Pretty hardcore restoration there. Now if only you can find a 100 yr old abandoned nickel mine to use for re-plating.


----------



## pelletman (May 2, 2011)

Preserve don't restore wherever possible.  Rims were painted and varnished in the day


----------



## ftwelder (May 7, 2011)

I just ended up using fine steel wool to remove the loose finish. I then did two coats of tung oil. They look stunning.





27 048 by barnstormerbikes, on Flickr




27 046 by barnstormerbikes, on Flickr

I now need eight more spoke nipples like this.




27 043 by barnstormerbikes, on Flickr


----------



## chitown (May 7, 2011)

Looks fantastic. The frame and parts look great all stripped down too. Heck just coat the frame in tung oil and wax to show off those rolled tubes! Who needs paint!

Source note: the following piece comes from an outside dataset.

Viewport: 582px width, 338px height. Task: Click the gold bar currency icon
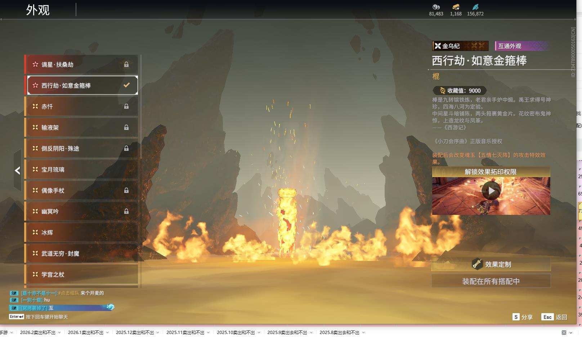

Good luck on those nipples... I'm sure someones got a drawer full of those things, it's finding that person that is the joy of the hunt... and the frustration of the hunt as well.

Any thoughts on adding some wax?

Chris


----------



## ftwelder (May 8, 2011)

chitown said:


> Looks fantastic. The frame and parts look great all stripped down too. Heck just coat the frame in tung oil and wax to show off those rolled tubes! Who needs paint!
> 
> Good luck on those nipples... I'm sure someones got a drawer full of those things, it's finding that person that is the joy of the hunt... and the frustration of the hunt as well.
> 
> ...




Yes, on the steel parts I used a wax based coating but it seems to stay tacky and attract dust. I might rinse it off and re-coat using Butcher's brand bowling alley wax. It goes on easy with a solvent that evaporates leaving a hard wax finish.


----------